Stored data entries:
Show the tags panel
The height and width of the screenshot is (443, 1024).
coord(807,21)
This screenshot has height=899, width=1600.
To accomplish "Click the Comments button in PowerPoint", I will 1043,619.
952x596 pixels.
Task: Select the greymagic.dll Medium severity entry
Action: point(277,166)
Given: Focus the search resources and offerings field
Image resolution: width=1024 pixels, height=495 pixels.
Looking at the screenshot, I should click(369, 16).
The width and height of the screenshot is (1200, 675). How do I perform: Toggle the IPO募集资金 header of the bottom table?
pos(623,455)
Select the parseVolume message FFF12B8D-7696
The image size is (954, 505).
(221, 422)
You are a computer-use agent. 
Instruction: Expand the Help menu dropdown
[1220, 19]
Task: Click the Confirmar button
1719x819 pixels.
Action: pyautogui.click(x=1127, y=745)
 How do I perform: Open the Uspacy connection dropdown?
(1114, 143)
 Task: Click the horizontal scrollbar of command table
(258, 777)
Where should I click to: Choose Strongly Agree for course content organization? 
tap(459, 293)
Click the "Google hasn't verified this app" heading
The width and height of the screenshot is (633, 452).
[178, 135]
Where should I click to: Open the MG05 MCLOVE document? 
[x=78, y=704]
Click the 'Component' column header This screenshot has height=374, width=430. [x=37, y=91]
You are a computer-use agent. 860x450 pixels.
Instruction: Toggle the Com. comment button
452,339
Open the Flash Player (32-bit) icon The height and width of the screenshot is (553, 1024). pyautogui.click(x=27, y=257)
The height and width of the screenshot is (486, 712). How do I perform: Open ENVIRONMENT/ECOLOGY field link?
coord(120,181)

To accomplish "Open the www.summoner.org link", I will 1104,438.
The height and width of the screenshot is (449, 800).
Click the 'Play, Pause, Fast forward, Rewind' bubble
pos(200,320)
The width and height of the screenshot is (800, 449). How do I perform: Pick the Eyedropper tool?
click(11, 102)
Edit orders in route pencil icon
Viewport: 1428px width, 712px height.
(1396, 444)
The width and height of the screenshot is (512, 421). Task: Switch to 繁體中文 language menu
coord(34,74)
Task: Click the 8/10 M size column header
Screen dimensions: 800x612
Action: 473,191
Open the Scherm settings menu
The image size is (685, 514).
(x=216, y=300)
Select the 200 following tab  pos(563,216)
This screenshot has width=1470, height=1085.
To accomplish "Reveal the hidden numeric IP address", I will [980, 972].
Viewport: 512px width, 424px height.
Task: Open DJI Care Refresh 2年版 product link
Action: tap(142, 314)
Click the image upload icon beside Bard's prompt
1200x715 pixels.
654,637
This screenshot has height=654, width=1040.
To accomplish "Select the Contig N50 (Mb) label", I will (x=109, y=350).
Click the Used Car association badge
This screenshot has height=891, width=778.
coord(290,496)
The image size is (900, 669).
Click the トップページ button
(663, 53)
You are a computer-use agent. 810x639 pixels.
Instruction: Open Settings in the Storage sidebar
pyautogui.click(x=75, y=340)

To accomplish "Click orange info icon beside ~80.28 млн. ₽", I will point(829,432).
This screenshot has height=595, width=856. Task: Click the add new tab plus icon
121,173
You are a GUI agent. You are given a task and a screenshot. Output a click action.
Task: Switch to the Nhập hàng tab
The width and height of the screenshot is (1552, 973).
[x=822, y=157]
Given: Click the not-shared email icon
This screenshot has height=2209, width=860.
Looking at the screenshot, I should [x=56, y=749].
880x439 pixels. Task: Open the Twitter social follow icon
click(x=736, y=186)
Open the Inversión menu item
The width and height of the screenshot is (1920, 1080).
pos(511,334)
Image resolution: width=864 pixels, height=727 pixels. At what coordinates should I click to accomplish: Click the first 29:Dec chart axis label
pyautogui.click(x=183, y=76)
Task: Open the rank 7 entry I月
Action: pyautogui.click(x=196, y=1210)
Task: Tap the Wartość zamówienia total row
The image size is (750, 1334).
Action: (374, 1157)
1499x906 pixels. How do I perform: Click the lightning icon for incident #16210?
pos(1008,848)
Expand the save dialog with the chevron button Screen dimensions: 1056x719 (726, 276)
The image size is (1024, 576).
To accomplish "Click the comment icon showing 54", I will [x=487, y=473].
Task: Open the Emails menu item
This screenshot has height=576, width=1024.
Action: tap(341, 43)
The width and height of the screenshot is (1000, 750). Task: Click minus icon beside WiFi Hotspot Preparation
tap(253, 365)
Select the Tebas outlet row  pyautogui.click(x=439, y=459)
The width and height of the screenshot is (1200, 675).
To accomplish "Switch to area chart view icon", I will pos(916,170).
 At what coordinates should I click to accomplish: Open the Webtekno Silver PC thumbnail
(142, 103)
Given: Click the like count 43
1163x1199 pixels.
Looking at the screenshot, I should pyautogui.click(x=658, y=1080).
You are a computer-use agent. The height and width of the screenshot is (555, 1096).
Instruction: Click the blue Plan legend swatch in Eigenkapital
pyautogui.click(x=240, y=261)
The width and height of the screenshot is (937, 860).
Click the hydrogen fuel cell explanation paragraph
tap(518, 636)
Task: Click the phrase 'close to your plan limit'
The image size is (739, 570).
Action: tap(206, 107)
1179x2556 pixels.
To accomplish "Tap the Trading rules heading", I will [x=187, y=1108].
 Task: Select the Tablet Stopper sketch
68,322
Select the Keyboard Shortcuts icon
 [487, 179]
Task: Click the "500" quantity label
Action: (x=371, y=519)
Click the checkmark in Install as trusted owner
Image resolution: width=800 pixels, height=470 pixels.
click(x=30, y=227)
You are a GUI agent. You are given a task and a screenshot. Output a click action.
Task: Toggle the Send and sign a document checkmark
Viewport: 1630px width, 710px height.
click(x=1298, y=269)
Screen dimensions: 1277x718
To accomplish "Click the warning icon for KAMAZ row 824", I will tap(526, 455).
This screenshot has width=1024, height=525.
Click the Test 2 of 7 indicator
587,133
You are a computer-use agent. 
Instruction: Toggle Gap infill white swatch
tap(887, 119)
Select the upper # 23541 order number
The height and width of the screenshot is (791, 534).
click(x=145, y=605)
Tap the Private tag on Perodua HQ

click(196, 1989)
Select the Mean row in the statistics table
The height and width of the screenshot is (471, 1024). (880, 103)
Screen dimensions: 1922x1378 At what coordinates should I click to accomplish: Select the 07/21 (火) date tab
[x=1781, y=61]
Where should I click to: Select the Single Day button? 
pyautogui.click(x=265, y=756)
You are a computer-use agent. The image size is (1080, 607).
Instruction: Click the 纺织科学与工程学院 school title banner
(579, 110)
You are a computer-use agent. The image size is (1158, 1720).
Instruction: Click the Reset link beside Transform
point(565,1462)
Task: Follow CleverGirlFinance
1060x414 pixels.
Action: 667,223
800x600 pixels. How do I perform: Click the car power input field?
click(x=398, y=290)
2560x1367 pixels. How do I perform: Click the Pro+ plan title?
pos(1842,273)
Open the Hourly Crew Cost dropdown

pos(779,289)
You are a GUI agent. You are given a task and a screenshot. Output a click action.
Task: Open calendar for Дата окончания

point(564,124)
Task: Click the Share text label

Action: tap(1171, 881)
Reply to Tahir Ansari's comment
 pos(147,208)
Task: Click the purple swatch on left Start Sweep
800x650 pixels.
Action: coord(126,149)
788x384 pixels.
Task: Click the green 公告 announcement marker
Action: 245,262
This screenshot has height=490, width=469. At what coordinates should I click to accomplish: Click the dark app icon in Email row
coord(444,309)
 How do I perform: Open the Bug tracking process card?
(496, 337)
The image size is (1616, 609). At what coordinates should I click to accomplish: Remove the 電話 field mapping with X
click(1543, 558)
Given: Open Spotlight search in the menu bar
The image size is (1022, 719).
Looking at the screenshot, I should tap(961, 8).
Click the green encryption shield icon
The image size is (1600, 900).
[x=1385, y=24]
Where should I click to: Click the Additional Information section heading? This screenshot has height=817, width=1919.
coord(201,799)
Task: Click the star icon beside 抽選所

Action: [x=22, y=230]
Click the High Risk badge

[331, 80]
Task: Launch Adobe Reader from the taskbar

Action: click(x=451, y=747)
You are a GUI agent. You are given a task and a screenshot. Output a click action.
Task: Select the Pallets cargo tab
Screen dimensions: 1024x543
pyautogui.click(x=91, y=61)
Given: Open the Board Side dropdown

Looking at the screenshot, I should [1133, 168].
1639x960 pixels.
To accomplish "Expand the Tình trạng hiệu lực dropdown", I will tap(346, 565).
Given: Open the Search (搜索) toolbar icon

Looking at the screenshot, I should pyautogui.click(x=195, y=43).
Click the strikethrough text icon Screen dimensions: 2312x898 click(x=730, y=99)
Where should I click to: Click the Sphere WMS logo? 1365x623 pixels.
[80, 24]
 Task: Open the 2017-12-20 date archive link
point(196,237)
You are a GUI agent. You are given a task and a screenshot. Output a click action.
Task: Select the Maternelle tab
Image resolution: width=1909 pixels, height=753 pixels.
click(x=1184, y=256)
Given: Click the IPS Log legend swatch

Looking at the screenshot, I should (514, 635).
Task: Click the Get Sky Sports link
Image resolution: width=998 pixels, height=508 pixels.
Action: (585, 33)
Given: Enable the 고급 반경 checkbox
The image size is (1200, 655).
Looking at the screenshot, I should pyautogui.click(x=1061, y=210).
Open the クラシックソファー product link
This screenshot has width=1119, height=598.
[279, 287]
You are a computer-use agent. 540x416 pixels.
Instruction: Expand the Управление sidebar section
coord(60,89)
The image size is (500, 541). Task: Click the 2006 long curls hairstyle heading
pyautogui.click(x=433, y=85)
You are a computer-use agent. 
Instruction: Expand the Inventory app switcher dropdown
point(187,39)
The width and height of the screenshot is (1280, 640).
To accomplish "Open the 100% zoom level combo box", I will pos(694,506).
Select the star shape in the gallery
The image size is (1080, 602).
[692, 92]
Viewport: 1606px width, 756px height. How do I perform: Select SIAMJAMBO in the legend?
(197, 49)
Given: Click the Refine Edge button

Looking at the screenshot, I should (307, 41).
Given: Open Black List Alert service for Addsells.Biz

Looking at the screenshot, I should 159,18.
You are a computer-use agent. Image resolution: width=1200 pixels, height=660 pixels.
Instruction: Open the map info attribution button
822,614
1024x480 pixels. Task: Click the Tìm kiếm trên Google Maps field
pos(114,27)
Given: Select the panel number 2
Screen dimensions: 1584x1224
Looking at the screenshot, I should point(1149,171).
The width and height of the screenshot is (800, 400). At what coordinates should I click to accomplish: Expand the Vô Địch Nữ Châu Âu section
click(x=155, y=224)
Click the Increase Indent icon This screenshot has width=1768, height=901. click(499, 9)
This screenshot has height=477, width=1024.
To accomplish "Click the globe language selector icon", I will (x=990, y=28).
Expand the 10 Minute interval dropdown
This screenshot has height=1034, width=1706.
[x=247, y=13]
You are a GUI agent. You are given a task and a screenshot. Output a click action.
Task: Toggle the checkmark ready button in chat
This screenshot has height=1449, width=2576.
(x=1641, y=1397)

[Exercise goal]: For every line above in which the string "computer" appears, add one; please give the final count and nothing else.

[Answer to this task]: 10